▶ [Exercise details]: Give the part of the material that runs from the line containing "This screenshot has width=2242, height=1335." through the line containing "Action: pos(1695,1089)" as a numbered list, skipping blank lines and leaving out the pictures.

▶ [Provided material]:
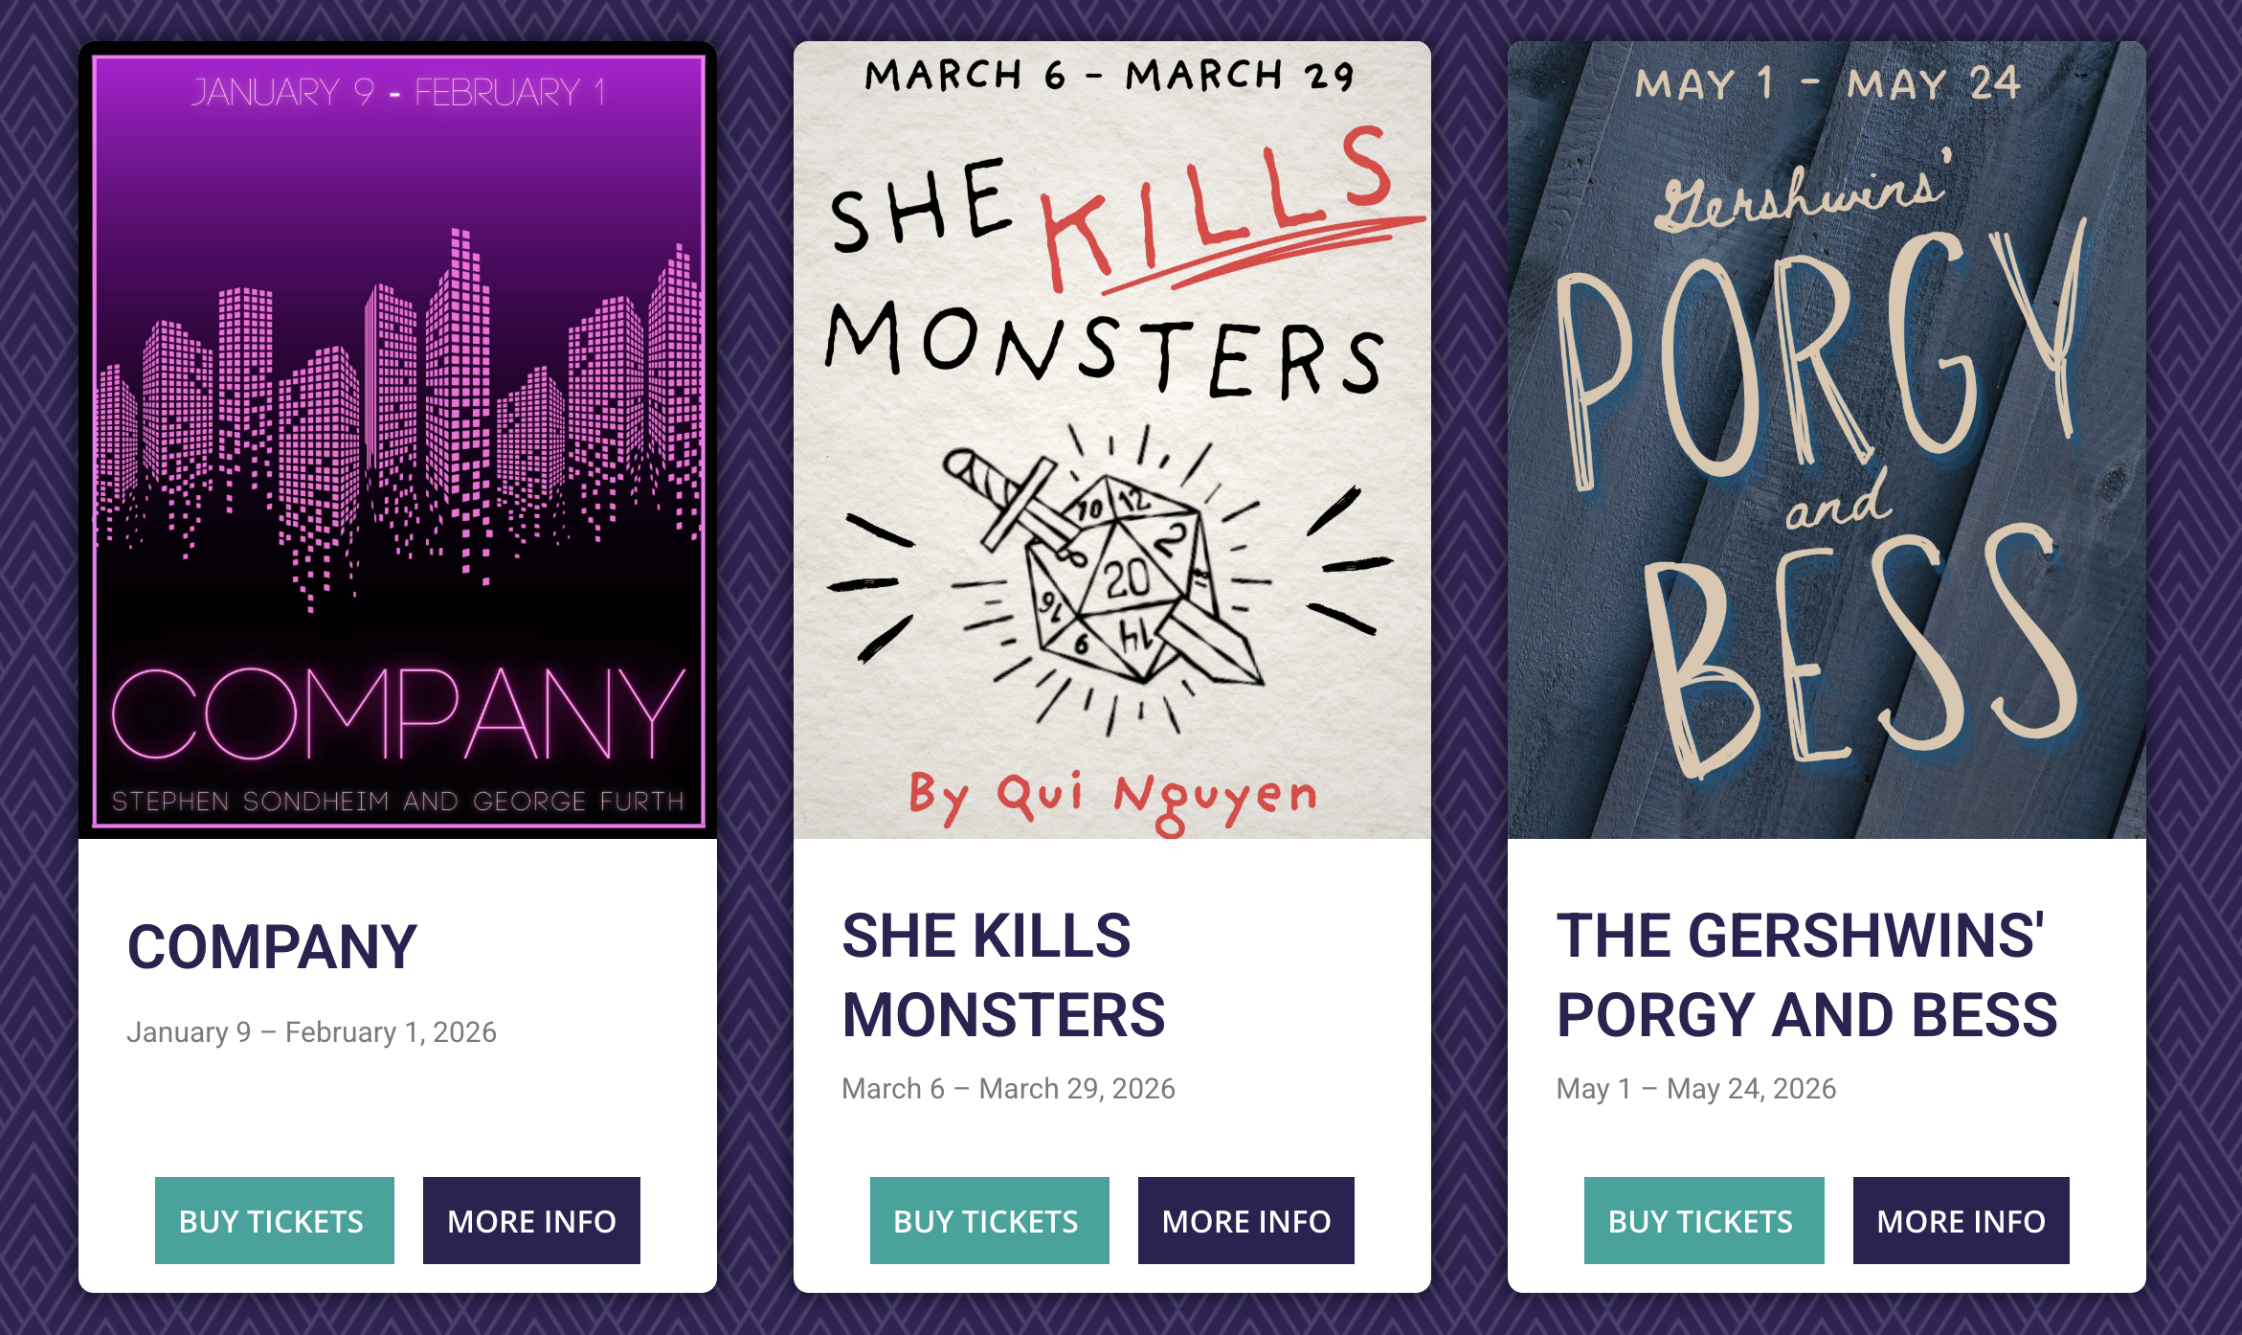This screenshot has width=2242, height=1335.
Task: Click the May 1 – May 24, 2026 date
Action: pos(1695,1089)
...
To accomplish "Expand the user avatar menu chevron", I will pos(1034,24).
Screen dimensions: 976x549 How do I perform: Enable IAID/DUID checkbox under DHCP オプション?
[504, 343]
...
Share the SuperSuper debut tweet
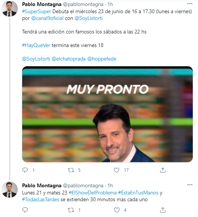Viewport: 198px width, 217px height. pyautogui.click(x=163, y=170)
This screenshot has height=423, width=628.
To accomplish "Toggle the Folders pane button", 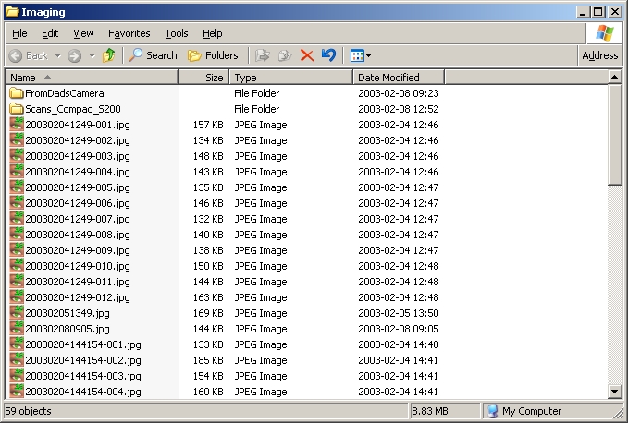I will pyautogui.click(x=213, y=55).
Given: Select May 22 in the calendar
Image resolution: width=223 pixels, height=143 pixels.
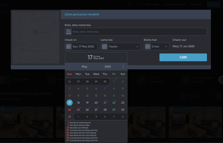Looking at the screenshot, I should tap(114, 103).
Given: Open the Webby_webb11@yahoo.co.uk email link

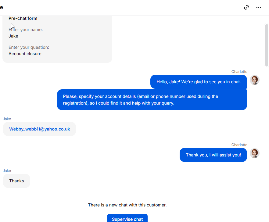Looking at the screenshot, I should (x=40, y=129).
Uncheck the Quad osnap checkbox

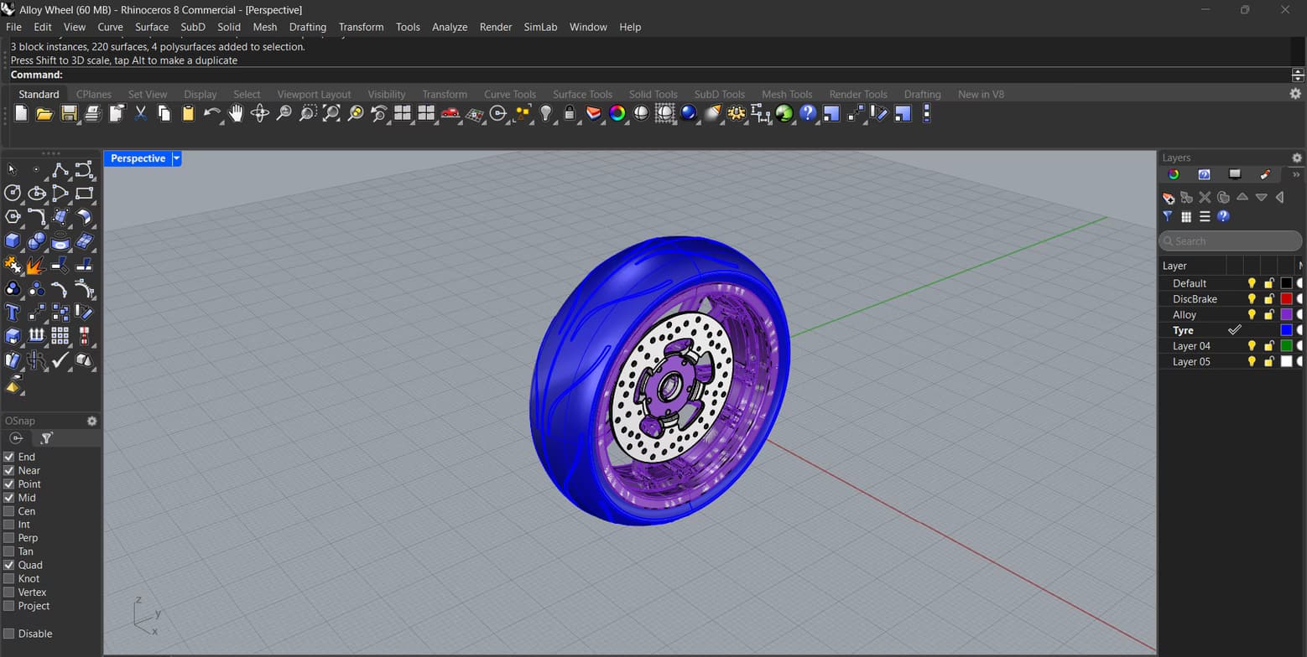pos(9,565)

▶ [Reply]:
1. This screenshot has width=2242, height=1335.
2. Task: Click the May 1 – May 24, 2026 date
3. Action: pos(1695,1089)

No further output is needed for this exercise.